• [Job]: Put every line from the one containing "阿尔乌拉 (14, 816)" through the final line of the items into a Markdown table with the columns Row and Line, numbering each row and omitting blank lines.

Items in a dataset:
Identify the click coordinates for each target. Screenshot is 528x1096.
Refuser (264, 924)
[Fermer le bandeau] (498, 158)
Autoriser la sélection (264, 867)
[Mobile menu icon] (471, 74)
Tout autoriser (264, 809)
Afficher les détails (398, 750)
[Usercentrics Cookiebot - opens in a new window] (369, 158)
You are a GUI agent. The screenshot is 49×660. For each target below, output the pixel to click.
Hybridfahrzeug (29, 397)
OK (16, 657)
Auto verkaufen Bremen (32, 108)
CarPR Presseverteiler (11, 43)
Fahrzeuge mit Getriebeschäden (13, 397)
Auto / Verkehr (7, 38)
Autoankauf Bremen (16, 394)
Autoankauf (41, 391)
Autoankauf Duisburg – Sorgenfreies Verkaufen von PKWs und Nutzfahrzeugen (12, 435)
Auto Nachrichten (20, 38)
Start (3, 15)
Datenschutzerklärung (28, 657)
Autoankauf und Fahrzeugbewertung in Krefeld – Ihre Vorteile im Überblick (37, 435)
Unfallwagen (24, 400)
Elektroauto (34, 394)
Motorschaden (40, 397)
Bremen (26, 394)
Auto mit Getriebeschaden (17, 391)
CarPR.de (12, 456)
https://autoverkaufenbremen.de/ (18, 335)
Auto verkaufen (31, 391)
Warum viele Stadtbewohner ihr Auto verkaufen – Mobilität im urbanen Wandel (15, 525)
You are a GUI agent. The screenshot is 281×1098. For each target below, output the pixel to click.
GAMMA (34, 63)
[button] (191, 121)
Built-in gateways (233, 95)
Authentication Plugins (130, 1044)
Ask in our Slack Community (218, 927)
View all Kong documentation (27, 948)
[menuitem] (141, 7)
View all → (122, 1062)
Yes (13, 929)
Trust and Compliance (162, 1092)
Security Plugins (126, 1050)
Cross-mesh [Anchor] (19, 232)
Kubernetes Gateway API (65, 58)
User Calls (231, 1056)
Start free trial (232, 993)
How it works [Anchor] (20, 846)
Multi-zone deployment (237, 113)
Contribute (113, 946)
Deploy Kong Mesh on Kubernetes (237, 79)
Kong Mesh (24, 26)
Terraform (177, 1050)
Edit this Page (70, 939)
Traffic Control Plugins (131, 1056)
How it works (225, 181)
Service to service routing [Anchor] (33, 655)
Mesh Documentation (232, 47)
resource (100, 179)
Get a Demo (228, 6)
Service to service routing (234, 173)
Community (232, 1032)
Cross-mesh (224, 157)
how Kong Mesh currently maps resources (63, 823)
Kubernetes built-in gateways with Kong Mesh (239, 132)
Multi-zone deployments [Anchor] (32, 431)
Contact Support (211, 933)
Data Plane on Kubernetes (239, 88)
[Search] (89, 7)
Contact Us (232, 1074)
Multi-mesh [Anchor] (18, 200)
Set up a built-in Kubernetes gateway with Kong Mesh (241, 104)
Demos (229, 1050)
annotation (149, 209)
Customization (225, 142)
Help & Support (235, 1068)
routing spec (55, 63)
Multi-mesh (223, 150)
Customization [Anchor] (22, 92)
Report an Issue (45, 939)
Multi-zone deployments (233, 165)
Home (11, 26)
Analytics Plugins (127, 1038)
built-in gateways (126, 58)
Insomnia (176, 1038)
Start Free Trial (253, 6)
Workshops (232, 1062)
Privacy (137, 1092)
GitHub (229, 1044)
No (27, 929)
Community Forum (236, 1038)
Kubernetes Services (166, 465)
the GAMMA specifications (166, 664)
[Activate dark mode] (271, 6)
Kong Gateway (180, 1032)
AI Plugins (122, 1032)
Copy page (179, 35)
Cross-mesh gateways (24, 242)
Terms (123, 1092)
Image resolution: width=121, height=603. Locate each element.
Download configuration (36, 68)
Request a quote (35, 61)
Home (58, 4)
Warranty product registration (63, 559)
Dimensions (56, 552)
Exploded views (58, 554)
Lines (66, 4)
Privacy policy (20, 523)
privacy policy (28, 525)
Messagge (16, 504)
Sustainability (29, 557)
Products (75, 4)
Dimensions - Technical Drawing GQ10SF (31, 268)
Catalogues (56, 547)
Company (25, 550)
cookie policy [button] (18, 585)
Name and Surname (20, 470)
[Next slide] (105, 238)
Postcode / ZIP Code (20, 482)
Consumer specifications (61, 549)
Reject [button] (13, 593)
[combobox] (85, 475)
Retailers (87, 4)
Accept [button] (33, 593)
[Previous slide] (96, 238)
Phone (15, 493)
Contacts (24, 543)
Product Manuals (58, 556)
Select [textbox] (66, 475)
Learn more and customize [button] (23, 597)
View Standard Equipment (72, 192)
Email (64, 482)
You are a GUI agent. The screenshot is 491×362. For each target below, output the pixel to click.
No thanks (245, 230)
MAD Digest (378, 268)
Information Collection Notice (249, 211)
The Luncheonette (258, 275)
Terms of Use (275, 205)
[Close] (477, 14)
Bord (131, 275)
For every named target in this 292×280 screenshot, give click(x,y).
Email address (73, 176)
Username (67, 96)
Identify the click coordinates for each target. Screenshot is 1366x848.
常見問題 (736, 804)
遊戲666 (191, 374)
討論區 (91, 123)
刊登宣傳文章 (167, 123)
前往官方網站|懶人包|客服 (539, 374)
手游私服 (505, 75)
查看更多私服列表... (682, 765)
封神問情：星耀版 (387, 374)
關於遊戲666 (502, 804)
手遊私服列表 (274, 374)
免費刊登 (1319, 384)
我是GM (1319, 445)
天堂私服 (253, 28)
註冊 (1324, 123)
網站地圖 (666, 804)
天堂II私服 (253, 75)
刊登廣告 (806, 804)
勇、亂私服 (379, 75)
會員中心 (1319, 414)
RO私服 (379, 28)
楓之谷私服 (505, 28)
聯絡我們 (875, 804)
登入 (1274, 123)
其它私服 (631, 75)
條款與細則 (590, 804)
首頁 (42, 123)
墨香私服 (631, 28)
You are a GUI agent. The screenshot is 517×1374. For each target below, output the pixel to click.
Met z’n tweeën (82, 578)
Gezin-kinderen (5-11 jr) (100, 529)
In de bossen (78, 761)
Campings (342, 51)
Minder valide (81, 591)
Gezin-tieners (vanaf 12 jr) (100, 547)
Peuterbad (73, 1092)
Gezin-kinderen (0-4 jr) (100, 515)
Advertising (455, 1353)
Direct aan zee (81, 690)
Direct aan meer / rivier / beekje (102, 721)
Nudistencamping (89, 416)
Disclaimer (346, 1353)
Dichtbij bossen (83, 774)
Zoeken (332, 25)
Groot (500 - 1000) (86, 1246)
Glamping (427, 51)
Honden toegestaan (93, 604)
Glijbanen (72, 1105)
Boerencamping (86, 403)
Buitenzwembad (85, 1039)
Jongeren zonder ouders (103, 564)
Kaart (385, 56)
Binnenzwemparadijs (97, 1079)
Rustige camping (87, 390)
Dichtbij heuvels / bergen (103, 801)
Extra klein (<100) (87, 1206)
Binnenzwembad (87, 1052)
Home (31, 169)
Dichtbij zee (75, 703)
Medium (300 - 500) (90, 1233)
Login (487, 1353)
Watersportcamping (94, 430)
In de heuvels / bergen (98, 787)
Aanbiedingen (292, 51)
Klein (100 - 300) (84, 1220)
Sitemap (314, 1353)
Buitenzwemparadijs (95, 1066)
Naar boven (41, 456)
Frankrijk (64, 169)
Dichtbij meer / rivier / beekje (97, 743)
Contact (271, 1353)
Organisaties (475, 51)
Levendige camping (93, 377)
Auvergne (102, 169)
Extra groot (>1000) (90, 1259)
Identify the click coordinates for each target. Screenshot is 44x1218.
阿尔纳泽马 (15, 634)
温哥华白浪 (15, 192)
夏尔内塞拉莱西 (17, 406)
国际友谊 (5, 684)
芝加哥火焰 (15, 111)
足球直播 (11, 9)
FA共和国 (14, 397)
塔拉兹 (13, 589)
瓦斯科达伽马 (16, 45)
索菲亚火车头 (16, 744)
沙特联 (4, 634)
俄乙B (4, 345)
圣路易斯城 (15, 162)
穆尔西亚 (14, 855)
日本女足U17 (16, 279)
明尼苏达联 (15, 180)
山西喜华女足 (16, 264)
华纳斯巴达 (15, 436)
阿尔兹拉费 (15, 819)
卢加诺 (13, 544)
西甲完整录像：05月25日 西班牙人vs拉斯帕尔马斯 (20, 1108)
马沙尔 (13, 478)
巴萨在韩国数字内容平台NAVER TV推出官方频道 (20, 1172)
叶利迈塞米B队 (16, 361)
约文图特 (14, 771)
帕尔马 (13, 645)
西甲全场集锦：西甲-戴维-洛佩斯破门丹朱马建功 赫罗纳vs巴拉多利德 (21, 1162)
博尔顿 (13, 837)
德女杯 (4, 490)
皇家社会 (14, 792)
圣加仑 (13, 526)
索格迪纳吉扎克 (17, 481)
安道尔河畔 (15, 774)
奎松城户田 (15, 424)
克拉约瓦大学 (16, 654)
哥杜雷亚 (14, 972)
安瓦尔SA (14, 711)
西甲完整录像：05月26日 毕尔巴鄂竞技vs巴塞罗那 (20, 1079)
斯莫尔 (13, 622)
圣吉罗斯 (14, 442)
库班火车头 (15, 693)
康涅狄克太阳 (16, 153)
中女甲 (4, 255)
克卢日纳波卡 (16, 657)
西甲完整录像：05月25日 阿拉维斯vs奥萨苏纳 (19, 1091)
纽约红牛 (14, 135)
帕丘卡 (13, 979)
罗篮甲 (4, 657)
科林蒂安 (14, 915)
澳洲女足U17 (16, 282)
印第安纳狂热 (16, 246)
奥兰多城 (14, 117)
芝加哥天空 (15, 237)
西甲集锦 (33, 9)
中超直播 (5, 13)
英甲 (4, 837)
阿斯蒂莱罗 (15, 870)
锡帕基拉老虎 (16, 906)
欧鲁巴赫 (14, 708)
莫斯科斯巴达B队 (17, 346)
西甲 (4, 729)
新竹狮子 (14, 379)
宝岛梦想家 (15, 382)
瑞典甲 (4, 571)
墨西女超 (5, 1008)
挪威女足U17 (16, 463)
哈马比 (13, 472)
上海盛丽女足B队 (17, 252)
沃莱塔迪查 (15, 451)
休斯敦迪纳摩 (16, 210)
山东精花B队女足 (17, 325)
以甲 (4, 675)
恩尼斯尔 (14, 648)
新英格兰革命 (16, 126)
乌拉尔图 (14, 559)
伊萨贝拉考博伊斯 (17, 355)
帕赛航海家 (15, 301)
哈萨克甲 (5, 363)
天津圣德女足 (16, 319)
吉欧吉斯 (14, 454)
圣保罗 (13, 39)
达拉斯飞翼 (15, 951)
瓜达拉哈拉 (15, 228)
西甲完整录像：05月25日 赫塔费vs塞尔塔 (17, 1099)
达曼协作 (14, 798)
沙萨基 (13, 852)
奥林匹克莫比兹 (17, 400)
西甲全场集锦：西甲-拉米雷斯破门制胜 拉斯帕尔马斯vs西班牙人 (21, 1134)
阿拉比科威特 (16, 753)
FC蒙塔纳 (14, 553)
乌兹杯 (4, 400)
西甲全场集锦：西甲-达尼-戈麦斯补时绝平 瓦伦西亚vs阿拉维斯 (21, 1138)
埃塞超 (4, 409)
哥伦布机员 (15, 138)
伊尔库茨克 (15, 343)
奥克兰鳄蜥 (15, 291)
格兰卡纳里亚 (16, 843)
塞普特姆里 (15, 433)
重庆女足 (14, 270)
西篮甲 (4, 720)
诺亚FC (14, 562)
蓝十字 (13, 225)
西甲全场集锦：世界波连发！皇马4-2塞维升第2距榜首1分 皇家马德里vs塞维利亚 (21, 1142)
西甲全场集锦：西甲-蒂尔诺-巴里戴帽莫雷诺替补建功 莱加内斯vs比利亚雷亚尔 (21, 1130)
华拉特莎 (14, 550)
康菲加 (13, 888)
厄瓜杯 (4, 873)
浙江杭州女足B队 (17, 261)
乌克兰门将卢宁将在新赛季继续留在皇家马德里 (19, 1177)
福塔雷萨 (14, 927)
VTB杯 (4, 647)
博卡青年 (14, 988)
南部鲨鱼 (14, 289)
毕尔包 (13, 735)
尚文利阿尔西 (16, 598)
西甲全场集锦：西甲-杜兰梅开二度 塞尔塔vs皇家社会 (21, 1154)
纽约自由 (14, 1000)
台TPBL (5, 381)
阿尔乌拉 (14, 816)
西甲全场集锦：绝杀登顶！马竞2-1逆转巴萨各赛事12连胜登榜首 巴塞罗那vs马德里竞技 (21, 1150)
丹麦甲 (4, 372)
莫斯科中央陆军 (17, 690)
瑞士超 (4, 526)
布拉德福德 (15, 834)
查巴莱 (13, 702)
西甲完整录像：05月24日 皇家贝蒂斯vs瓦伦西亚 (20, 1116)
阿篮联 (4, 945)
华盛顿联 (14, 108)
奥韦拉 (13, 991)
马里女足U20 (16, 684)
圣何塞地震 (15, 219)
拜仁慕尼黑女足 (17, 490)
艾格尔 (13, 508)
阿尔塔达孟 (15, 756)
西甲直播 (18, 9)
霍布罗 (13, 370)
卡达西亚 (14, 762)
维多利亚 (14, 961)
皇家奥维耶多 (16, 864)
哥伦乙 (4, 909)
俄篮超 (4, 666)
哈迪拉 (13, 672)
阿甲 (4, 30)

• [Final result]:
| Row | Line |
|---|---|
| 1 | 阿尔乌拉 (14, 816) |
| 2 | 西甲全场集锦：绝杀登顶！马竞2-1逆转巴萨各赛事12连胜登榜首 巴塞罗那vs马德里竞技 (21, 1150) |
| 3 | 丹麦甲 (4, 372) |
| 4 | 莫斯科中央陆军 (17, 690) |
| 5 | 瑞士超 (4, 526) |
| 6 | 布拉德福德 (15, 834) |
| 7 | 查巴莱 (13, 702) |
| 8 | 西甲完整录像：05月24日 皇家贝蒂斯vs瓦伦西亚 (20, 1116) |
| 9 | 阿篮联 (4, 945) |
| 10 | 华盛顿联 (14, 108) |
| 11 | 奥韦拉 (13, 991) |
| 12 | 马里女足U20 (16, 684) |
| 13 | 圣何塞地震 (15, 219) |
| 14 | 拜仁慕尼黑女足 (17, 490) |
| 15 | 艾格尔 (13, 508) |
| 16 | 阿尔塔达孟 (15, 756) |
| 17 | 西甲直播 (18, 9) |
| 18 | 霍布罗 (13, 370) |
| 19 | 卡达西亚 (14, 762) |
| 20 | 维多利亚 (14, 961) |
| 21 | 皇家奥维耶多 (16, 864) |
| 22 | 哥伦乙 (4, 909) |
| 23 | 俄篮超 (4, 666) |
| 24 | 哈迪拉 (13, 672) |
| 25 | 阿甲 (4, 30) |